------ Extract
Compared to the preceding Pontiac G8, the restyled SS featured a stiffer chassis for improved ride and handling thanks to greater use of medium to high-strength steels adopted for the updated VF Commodore. The addition of high-grade steels resulted in 30 pounds shaved off the core structure. Crash performance was also improved thanks to redesigned front rails and the electrical architecture was re-engineered from the ground up allowing for technologies such as head up display and active safety systems (e.g. blind spot monitors). These changes also saw the introduction of a redesigned dashboard and human interface, which had been the most visible change in the transition from VE to VF, aside from an exterior redesign.

The Chevrolet SS had an MSRP of US$44,470. There was a single, fully equipped specification level, with two optional extras: a sunroof and a full-size spare tire. The SS came with Chevrolet's MyLink system (including Bluetooth, Sirius XM Radio, and Pandora Radio features) and, like the VF Commodore, had auto-park assist, a blind-spot monitoring system, a lane departure warning system and electronic power steering. The SS was fitted with 19-inch wheels. On 7 June 2013 Holden began touting the VF Commodore and its ties to the Chevrolet SS in a series of new television commercials which were released online.

On 20 February 2013 GM announced that the Chevrolet SS would not be sold in Canada, despite having been previewed there days before the February 2013 Canadian International Auto Show in Toronto.

On 6 September 2013, Chevrolet announced that the number of Chevrolet SS vehicles are limited to selected Chevrolet dealerships based on their sales of the Corvette C7 and the SS's brother, the Camaro, claiming that the allocation might have more to do with production rather than supply and demand. Chevrolet projected about 2,000 to 3,000 vehicles a year instead of the much speculated 15,000 to 20,000 cited in the media.

On 30 July 2014, Chevrolet announced that the SS would become the first vehicle in the brand's lineup to feature an automatic parking assist system.
Chevrolet added the option of a manual transmission, standard Magnetic Ride Control (MRC) and OnStar's 4G LTE service to the 2015 model, which debuted at the Woodward Dream Cruise in August 2014.

For the 2016 model, Chevrolet announced that the SS would receive a facelifted front design revised LED lighting, dual mode exhaust system, a new "Slipstream Blue" paint colour (replacing "Perfect Blue" and "Alchemy Purple Metallic"), red Brembo brake calipers and an updated wheel design (with cast aluminum construction, as opposed to the forged aluminum wheels used previously).

For the 2017 model year, three exterior colours were removed (Some Like It Hot Red metallic, Jungle Green metallic, and Mystic Green metallic) and two colours were added: Orange Blast and Nightfall Gray Metallic. This was also the final year of the SS, as Chevrolet announced on 9 January 2017 that with the Commodore ending production in Australia there are no plans for a successor.

Motorsport 

For marketing purposes, the VF Commodore is raced in various motorsport disciplines, however, the race cars generally have no physical or mechanical relationship with the production model, other than similar looks.
------------
------ Given material
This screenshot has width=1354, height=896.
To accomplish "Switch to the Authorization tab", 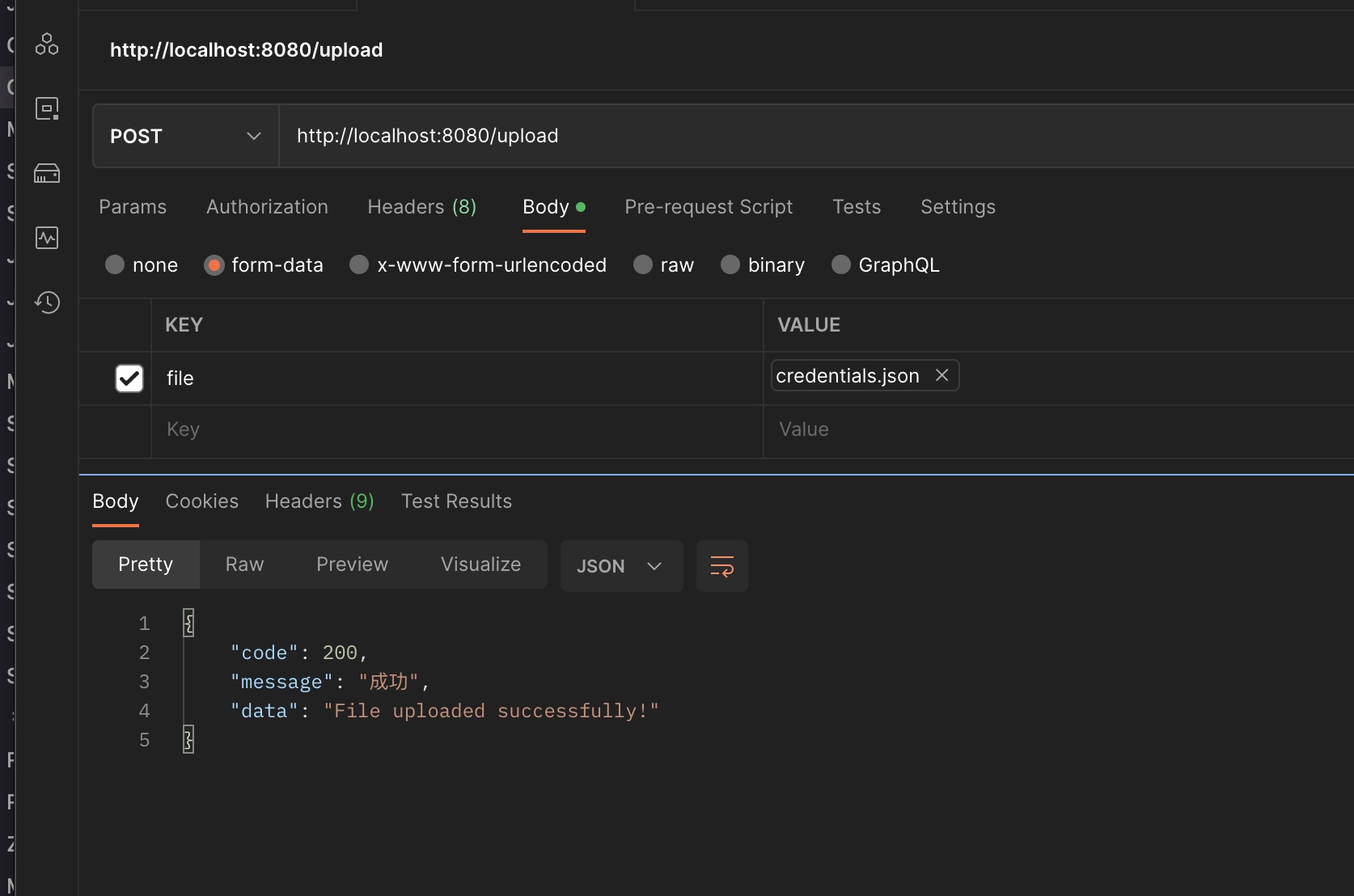I will 267,207.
------------
_Problems_
• a. Copy the Chevrolet SS passage between "For marketing purposes, the" and "than similar looks.", inclusive.
• b. Carry on the Chevrolet SS passage from its last sentence.
The data has no connection to the text about the Chevrolet SS.

_Responses by task_
• a.
For marketing purposes, the VF Commodore is raced in various motorsport disciplines, however, the race cars generally have no physical or mechanical relationship with the production model, other than similar looks.

• b.
Supercars Championship 
The program for the V8 Supercar version of the VF was headed up by Holden Motorsport technical manager Peter Harker, with the aero package designed by Triple Eight Race Engineering's Ludo Lacroix in conjunction with Doug Skinner from the Holden Racing Team. The VF Commodore race car prototype, fitted with VE Commodore body panels, ran for the first time on 13 October 2012 at Holden's Lang Lang Proving Ground as part of the series' aerodynamic validation. The homologated version of the VF Commodore V8 Supercar was first shown by Garry Rogers Motorsport on 11 February 2013; this was followed by an official unveiling by the Holden Racing Team at Holden's headquarters later in the day.

The VF was the first Holden model built to New Generation V8 Supercar regulations, a formula designed to decrease the cost of building and repairing cars. The V8 Supercar version features a 5-litre V8 engine, 18-inch control wheels, a specially designed aerodynamics kit, a polycarbonate windscreen as well as many category control parts. It was the first Holden V8 Supercar to feature an end-mounted rear wing since the VP Commodore in the 1990s. Only certain body panels are common between the road car and the V8 Supercar, as well as the headlights and tail lamps, with the rest of the components being custom made by each team.

The VF had a successful debut at the 2013 Clipsal 500, with Craig Lowndes and Shane van Gisbergen taking their cars to victory in the two races. Van Gisbergen also claimed both pole positions. The VF Commodore won twenty-eight of the thirty-six races in 2013, with Triple Eight Race Engineering, Tekno Autosports, Brad Jones Racing, Garry Rogers Motorsport and the Holden Racing Team all taking wins in the new Commodore. Holden secured the 2013 Manufacturers' Championship with fourteen races remaining in the season. Jamie Whincup won the championship in his Commodore, ahead of Triple Eight Race Engineering teammate Lowndes.

In 2015, the debut of Ford's FGX saw the domination of the VF come to an end with Mark Winterbottom driving for the then, Pepsi Max Crew, to his and the teams first Supercars Championship. Despite this, the VF did secure its first Bathurst 1000 win in the hands of Craig Lowndes and Steven Richards in their Red Bull Racing Australia VF Commodore. At the end of the 2015 season, the VF had already amassed 74 Supercars Championship race wins, with only its predecessor, the VE, having scored more race wins in the championship.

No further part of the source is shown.